Faculty at Wright State University in Dayton, Ohio

Donna M. Schlagheck, born in Cincinnati (1954), received her Ph.D. from the University of Minnesota (1985) and joined the faculty at Wright State University in Dayton, Ohio.  Shortly thereafter, she began an ongoing relationship with the Dayton Council on World Affairs, and the  Defense Institute of Security Assistance Management  (DISAM) at Wright-Patterson Air Force Base, where she provides briefings  on U.S. security policy and terrorist threats  to officers taking up assignments in the Middle East.  Dr. Schlagheck’s interests in American foreign policy and international terrorism are also in demand in the community, where she has served twice as President of the Dayton Council on World Affairs.  Dr. Schlagheck has  hosted a public affairs radio program through Wright State University, and is a frequent community speaker and author of articles in the local press.

Professor Schlagheck has been promoted to the rank of Professor and now serves as Chair of the Department of Political Science, where she led a recent successful effort to design a new graduate program in International Relations with emphases on peace and security policy.  She has been elected President of the University faculty, and helped lead a major strategic planning cycle.  Her primary interests lie in teaching and researching the question of how democracies respond to terrorism.  She regularly teaches classes on International Terrorism and US Foreign Policy, and is one of the university’s most honored teachers, having received the Alumni Award, the Distinguished Professor of Teaching Award, and the University Board of Trustees Award for Faculty Excellence.  She leads the WSU Model UN program that teaches students international diplomacy and conflict resolution, and her teams have received the top awards at the national conference throughout her leadership.

Dr. Schlagheck’s research and publishing on the question of terrorism have preceded the growth of interest in the field.  Her 1988 book  INTERNATIONAL TERRORISM, was the first textbook on terrorism designed for classroom use, and was followed in 1989 by an article on Islamic Fundamentalism as the new ideological challenger to Western culture.  Since then, she has continued to research and teach in this field, with particular interest in raising student and public awareness of the threat terrorism poses.

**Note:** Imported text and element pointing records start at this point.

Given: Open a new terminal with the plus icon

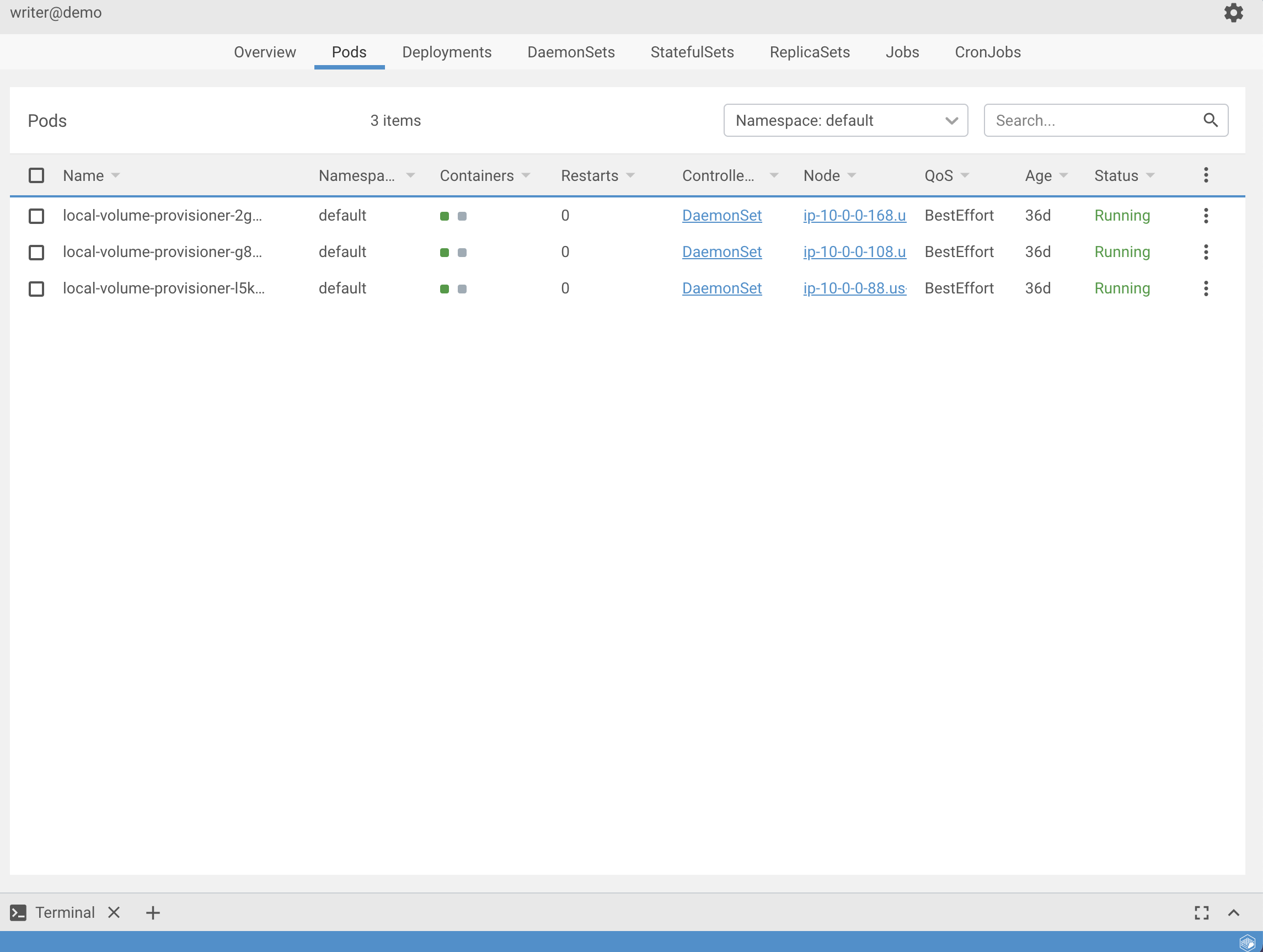Looking at the screenshot, I should click(152, 912).
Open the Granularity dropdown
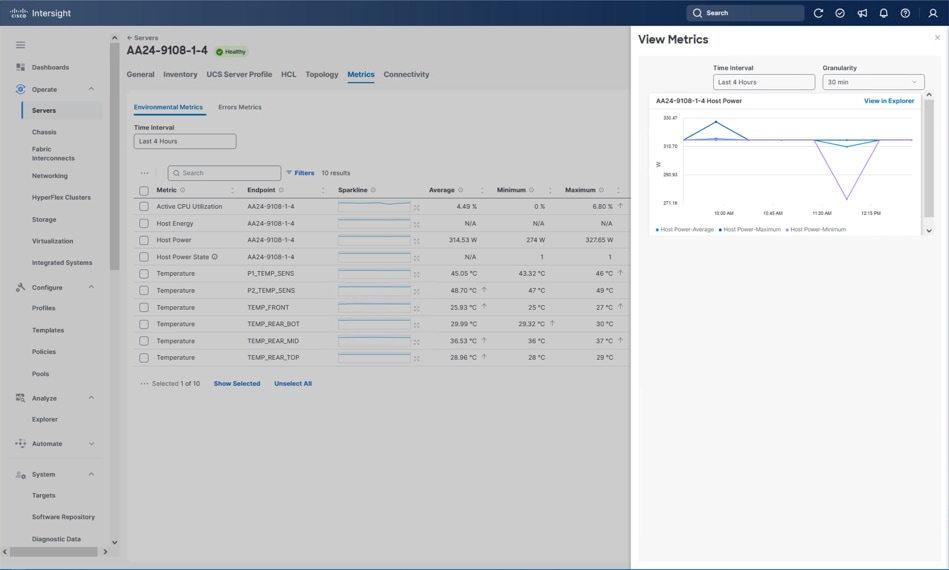Screen dimensions: 949x570 872,82
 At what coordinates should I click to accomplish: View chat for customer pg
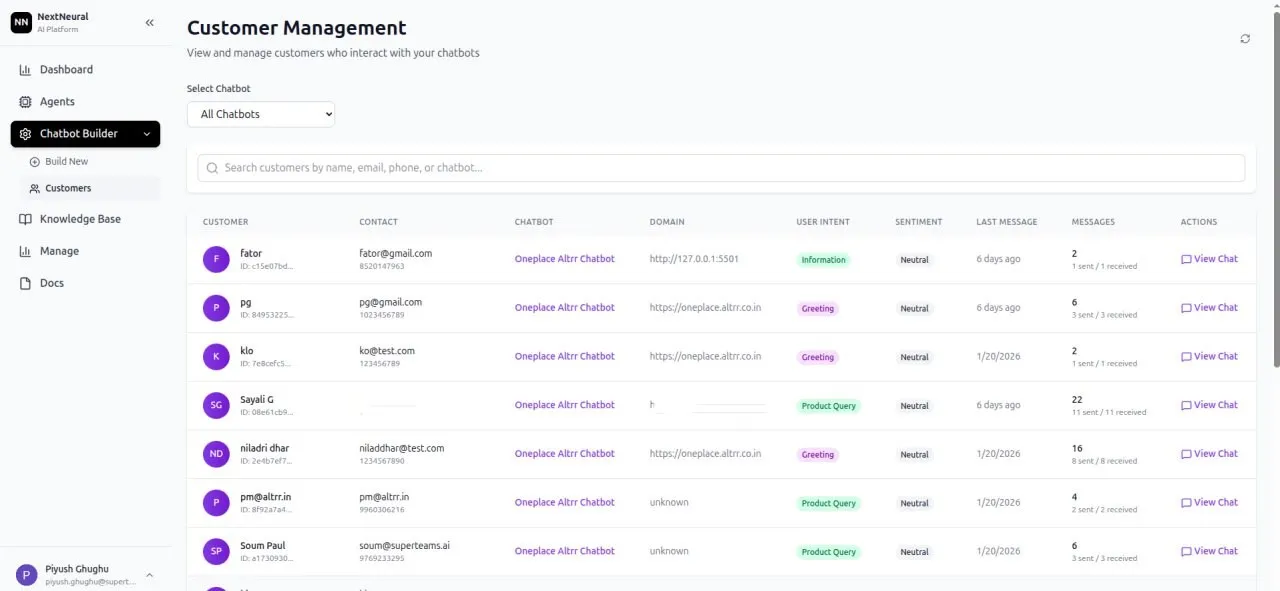tap(1209, 308)
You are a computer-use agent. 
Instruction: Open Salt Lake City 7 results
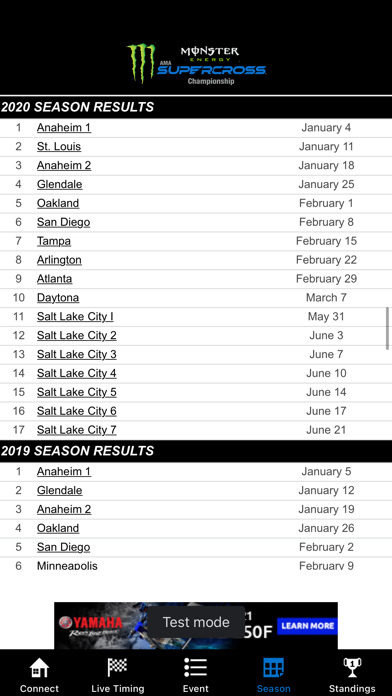tap(76, 430)
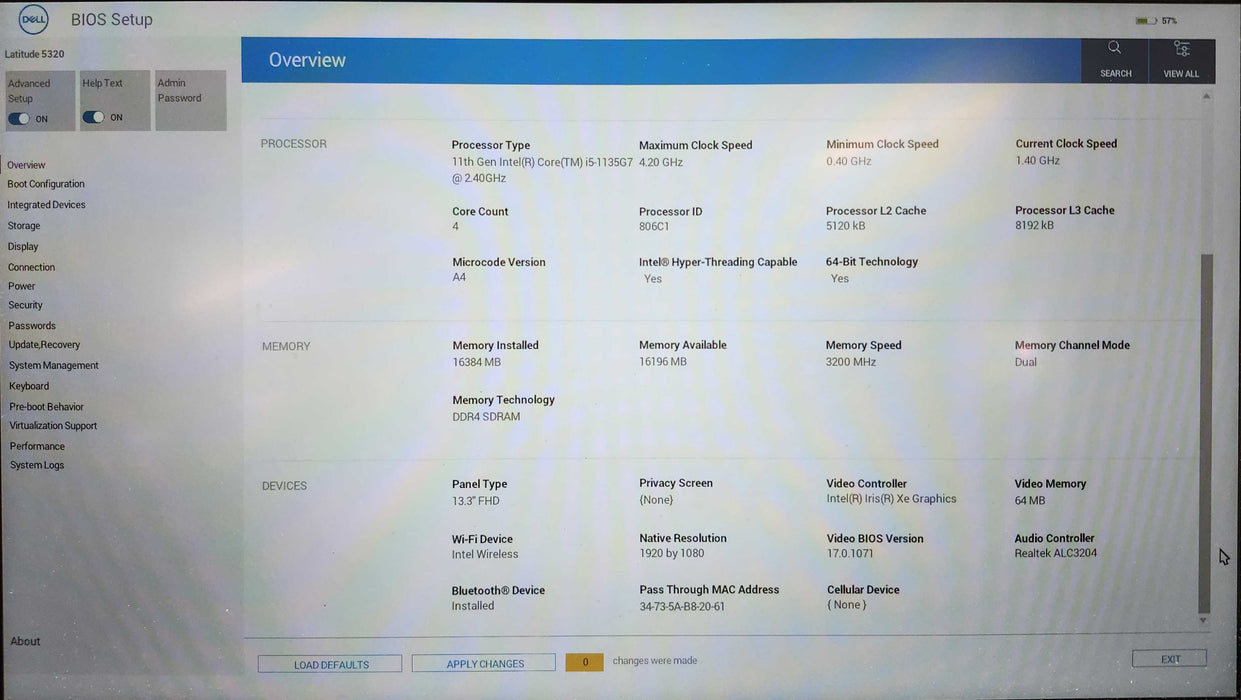
Task: Open the Search panel
Action: [x=1114, y=60]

Her latest text on ISSUES IN AMERICAN POLITICAL LIFE, 5th ed.,  with Thobaben and Funderburk, unlike other political issues texts, has included a treatment of terrorism since its first edition published in 1991.  Dr. Schlagheck’s interest in terrorism was triggered in 1972 while she was studying in Antwerp, Belgium, during the terrorist attack on the Munich Olympic Games.   While beginning work on her doctoral dissertation, her brother David, a USMC Capt. onboard the Tarawa, was dispatched to Beirut to assist in the rescue of Marines killed in the first large scale terror attack on Americans abroad.  Deepening public awareness of this threat continues to be a personal and professional goal for Dr. Schlagheck.